Your instructions:
Rewrite the lines below, replacing every "GUI agent" with "desktop agent" and keeping everything else the same.

Supplied data:
========

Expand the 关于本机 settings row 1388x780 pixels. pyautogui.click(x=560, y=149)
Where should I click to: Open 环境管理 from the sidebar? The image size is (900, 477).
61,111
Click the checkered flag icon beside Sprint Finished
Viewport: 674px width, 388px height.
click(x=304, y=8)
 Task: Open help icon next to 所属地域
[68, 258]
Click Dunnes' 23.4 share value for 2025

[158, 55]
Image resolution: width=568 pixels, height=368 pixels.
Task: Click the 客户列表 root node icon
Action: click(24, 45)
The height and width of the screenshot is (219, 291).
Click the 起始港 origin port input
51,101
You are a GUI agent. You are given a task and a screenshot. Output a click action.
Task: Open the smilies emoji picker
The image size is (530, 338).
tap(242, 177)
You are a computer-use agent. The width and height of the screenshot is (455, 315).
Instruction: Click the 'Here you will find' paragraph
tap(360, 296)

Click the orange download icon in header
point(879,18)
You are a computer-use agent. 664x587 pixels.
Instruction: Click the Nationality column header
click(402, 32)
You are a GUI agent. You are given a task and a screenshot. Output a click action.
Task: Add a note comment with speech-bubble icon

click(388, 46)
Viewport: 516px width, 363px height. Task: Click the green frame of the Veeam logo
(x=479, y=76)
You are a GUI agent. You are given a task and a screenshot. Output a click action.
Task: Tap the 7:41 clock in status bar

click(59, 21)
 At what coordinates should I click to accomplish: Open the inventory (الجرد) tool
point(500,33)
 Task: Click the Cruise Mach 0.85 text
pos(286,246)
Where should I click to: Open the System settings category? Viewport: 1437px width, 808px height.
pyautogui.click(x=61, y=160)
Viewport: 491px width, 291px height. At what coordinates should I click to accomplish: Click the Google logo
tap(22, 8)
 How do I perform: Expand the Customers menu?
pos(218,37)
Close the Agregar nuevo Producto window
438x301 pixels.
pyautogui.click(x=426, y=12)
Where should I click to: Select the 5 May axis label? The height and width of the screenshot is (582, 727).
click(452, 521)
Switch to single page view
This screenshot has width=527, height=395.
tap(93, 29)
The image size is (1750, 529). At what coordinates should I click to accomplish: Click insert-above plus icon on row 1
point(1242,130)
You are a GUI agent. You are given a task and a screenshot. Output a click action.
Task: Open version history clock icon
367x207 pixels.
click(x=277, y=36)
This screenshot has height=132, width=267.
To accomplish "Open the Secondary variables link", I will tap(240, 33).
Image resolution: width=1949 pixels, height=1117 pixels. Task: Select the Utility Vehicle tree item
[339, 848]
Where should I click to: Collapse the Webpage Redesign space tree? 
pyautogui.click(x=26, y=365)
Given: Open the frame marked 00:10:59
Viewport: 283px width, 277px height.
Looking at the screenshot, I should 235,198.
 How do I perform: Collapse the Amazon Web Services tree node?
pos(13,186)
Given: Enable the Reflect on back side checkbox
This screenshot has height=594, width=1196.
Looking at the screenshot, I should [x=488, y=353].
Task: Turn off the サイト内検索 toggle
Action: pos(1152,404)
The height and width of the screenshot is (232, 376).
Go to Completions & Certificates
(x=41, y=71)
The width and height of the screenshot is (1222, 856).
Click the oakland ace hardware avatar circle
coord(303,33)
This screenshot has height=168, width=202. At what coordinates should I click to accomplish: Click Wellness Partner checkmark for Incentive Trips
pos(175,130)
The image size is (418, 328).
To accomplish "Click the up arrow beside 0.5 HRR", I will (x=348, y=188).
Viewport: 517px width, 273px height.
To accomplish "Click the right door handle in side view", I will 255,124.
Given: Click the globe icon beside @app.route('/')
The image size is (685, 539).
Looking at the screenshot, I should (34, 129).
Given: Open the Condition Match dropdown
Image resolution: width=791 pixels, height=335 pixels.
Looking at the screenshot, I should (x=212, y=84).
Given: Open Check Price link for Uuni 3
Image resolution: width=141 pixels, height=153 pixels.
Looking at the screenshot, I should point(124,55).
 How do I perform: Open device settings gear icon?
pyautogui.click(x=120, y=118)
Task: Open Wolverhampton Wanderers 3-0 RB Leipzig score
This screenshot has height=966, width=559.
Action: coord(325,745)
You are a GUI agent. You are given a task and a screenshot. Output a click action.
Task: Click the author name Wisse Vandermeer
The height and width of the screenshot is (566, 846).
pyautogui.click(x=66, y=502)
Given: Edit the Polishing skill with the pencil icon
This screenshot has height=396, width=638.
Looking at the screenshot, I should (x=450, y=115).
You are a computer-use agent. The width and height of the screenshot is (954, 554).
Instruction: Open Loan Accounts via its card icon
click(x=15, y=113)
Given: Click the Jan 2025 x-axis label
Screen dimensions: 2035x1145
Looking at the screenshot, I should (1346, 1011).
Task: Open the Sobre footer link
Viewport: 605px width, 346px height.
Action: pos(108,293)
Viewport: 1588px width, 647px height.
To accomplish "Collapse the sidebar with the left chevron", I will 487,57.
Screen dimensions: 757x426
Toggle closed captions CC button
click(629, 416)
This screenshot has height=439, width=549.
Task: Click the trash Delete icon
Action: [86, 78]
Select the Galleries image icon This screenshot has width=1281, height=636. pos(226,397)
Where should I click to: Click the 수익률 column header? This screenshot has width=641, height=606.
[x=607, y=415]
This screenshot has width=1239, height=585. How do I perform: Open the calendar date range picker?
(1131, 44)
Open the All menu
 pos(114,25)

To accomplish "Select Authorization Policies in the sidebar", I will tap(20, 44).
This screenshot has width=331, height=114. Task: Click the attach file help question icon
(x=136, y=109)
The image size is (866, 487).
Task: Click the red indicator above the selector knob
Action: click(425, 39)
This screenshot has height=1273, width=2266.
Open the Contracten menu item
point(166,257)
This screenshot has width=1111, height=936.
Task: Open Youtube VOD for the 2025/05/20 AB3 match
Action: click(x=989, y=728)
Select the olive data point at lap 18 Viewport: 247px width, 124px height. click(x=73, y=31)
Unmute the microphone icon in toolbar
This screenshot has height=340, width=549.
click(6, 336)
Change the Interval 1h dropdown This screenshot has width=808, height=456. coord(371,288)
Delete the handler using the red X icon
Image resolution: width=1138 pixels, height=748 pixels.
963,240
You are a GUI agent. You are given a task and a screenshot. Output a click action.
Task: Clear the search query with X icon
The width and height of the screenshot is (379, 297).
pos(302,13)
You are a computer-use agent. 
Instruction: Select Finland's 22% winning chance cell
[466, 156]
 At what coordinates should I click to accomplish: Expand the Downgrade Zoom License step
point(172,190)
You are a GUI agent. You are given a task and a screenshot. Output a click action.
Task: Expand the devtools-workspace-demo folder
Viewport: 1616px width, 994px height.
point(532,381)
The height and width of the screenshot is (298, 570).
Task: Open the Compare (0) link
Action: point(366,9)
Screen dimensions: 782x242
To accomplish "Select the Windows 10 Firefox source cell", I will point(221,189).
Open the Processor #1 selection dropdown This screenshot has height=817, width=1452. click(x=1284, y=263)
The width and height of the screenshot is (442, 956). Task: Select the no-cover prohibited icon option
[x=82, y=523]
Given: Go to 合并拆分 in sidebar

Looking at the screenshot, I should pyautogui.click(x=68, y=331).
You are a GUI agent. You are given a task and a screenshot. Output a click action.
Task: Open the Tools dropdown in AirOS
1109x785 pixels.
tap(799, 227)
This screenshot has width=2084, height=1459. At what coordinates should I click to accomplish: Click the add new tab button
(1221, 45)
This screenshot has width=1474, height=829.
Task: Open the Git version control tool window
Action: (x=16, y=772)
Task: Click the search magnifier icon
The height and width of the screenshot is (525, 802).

========

Result:
Expand the 关于本机 settings row 1388x780 pixels. pyautogui.click(x=560, y=149)
Where should I click to: Open 环境管理 from the sidebar? The image size is (900, 477).
61,111
Click the checkered flag icon beside Sprint Finished
Viewport: 674px width, 388px height.
click(x=304, y=8)
 Task: Open help icon next to 所属地域
[68, 258]
Click Dunnes' 23.4 share value for 2025

[158, 55]
Image resolution: width=568 pixels, height=368 pixels.
Task: Click the 客户列表 root node icon
Action: click(24, 45)
The height and width of the screenshot is (219, 291).
Click the 起始港 origin port input
51,101
You are a desktop agent. You are given a task and a screenshot. Output a click action.
Task: Open the smilies emoji picker
The image size is (530, 338).
tap(242, 177)
You are a computer-use agent. The width and height of the screenshot is (455, 315).
Instruction: Click the 'Here you will find' paragraph
tap(360, 296)

Click the orange download icon in header
point(879,18)
You are a computer-use agent. 664x587 pixels.
Instruction: Click the Nationality column header
click(402, 32)
You are a desktop agent. You are given a task and a screenshot. Output a click action.
Task: Add a note comment with speech-bubble icon

click(388, 46)
Viewport: 516px width, 363px height. Task: Click the green frame of the Veeam logo
(x=479, y=76)
You are a desktop agent. You are given a task and a screenshot. Output a click action.
Task: Tap the 7:41 clock in status bar

click(59, 21)
 At what coordinates should I click to accomplish: Open the inventory (الجرد) tool
point(500,33)
 Task: Click the Cruise Mach 0.85 text
pos(286,246)
Where should I click to: Open the System settings category? Viewport: 1437px width, 808px height.
pyautogui.click(x=61, y=160)
Viewport: 491px width, 291px height. At what coordinates should I click to accomplish: Click the Google logo
tap(22, 8)
 How do I perform: Expand the Customers menu?
pos(218,37)
Close the Agregar nuevo Producto window
438x301 pixels.
pyautogui.click(x=426, y=12)
Where should I click to: Select the 5 May axis label? The height and width of the screenshot is (582, 727).
click(452, 521)
Switch to single page view
This screenshot has width=527, height=395.
tap(93, 29)
The image size is (1750, 529). At what coordinates should I click to accomplish: Click insert-above plus icon on row 1
point(1242,130)
You are a desktop agent. You are given a task and a screenshot. Output a click action.
Task: Open version history clock icon
367x207 pixels.
click(x=277, y=36)
This screenshot has height=132, width=267.
To accomplish "Open the Secondary variables link", I will tap(240, 33).
Image resolution: width=1949 pixels, height=1117 pixels. Task: Select the Utility Vehicle tree item
[339, 848]
Where should I click to: Collapse the Webpage Redesign space tree? 
pyautogui.click(x=26, y=365)
Given: Open the frame marked 00:10:59
Viewport: 283px width, 277px height.
Looking at the screenshot, I should 235,198.
 How do I perform: Collapse the Amazon Web Services tree node?
pos(13,186)
Given: Enable the Reflect on back side checkbox
This screenshot has height=594, width=1196.
Looking at the screenshot, I should [x=488, y=353].
Task: Turn off the サイト内検索 toggle
Action: pos(1152,404)
The height and width of the screenshot is (232, 376).
Go to Completions & Certificates
(x=41, y=71)
The width and height of the screenshot is (1222, 856).
Click the oakland ace hardware avatar circle
coord(303,33)
This screenshot has height=168, width=202. At what coordinates should I click to accomplish: Click Wellness Partner checkmark for Incentive Trips
pos(175,130)
The image size is (418, 328).
To accomplish "Click the up arrow beside 0.5 HRR", I will (x=348, y=188).
Viewport: 517px width, 273px height.
To accomplish "Click the right door handle in side view", I will 255,124.
Given: Click the globe icon beside @app.route('/')
The image size is (685, 539).
Looking at the screenshot, I should (34, 129).
Given: Open the Condition Match dropdown
Image resolution: width=791 pixels, height=335 pixels.
Looking at the screenshot, I should (x=212, y=84).
Given: Open Check Price link for Uuni 3
Image resolution: width=141 pixels, height=153 pixels.
Looking at the screenshot, I should point(124,55).
 How do I perform: Open device settings gear icon?
pyautogui.click(x=120, y=118)
Task: Open Wolverhampton Wanderers 3-0 RB Leipzig score
This screenshot has height=966, width=559.
Action: coord(325,745)
You are a desktop agent. You are given a task and a screenshot. Output a click action.
Task: Click the author name Wisse Vandermeer
The height and width of the screenshot is (566, 846).
pyautogui.click(x=66, y=502)
Given: Edit the Polishing skill with the pencil icon
This screenshot has height=396, width=638.
Looking at the screenshot, I should (x=450, y=115).
You are a computer-use agent. The width and height of the screenshot is (954, 554).
Instruction: Open Loan Accounts via its card icon
click(x=15, y=113)
Given: Click the Jan 2025 x-axis label
Screen dimensions: 2035x1145
Looking at the screenshot, I should (1346, 1011).
Task: Open the Sobre footer link
Viewport: 605px width, 346px height.
Action: pos(108,293)
Viewport: 1588px width, 647px height.
To accomplish "Collapse the sidebar with the left chevron", I will 487,57.
Screen dimensions: 757x426
Toggle closed captions CC button
click(629, 416)
This screenshot has height=439, width=549.
Task: Click the trash Delete icon
Action: [86, 78]
Select the Galleries image icon This screenshot has width=1281, height=636. pos(226,397)
Where should I click to: Click the 수익률 column header? This screenshot has width=641, height=606.
[x=607, y=415]
This screenshot has width=1239, height=585. How do I perform: Open the calendar date range picker?
(1131, 44)
Open the All menu
 pos(114,25)

To accomplish "Select Authorization Policies in the sidebar", I will tap(20, 44).
This screenshot has width=331, height=114. Task: Click the attach file help question icon
(x=136, y=109)
The image size is (866, 487).
Task: Click the red indicator above the selector knob
Action: click(425, 39)
This screenshot has height=1273, width=2266.
Open the Contracten menu item
point(166,257)
This screenshot has width=1111, height=936.
Task: Open Youtube VOD for the 2025/05/20 AB3 match
Action: click(x=989, y=728)
Select the olive data point at lap 18 Viewport: 247px width, 124px height. click(x=73, y=31)
Unmute the microphone icon in toolbar
This screenshot has height=340, width=549.
click(6, 336)
Change the Interval 1h dropdown This screenshot has width=808, height=456. coord(371,288)
Delete the handler using the red X icon
Image resolution: width=1138 pixels, height=748 pixels.
963,240
You are a desktop agent. You are given a task and a screenshot. Output a click action.
Task: Clear the search query with X icon
The width and height of the screenshot is (379, 297).
pos(302,13)
You are a computer-use agent. 
Instruction: Select Finland's 22% winning chance cell
[466, 156]
 At what coordinates should I click to accomplish: Expand the Downgrade Zoom License step
point(172,190)
You are a desktop agent. You are given a task and a screenshot. Output a click action.
Task: Expand the devtools-workspace-demo folder
Viewport: 1616px width, 994px height.
point(532,381)
The height and width of the screenshot is (298, 570).
Task: Open the Compare (0) link
Action: point(366,9)
Screen dimensions: 782x242
To accomplish "Select the Windows 10 Firefox source cell", I will point(221,189).
Open the Processor #1 selection dropdown This screenshot has height=817, width=1452. click(x=1284, y=263)
The width and height of the screenshot is (442, 956). Task: Select the no-cover prohibited icon option
[x=82, y=523]
Given: Go to 合并拆分 in sidebar

Looking at the screenshot, I should pyautogui.click(x=68, y=331).
You are a desktop agent. You are given a task and a screenshot. Output a click action.
Task: Open the Tools dropdown in AirOS
1109x785 pixels.
tap(799, 227)
This screenshot has width=2084, height=1459. At what coordinates should I click to accomplish: Click the add new tab button
(1221, 45)
This screenshot has width=1474, height=829.
Task: Open the Git version control tool window
Action: (x=16, y=772)
Task: Click the search magnifier icon
The height and width of the screenshot is (525, 802).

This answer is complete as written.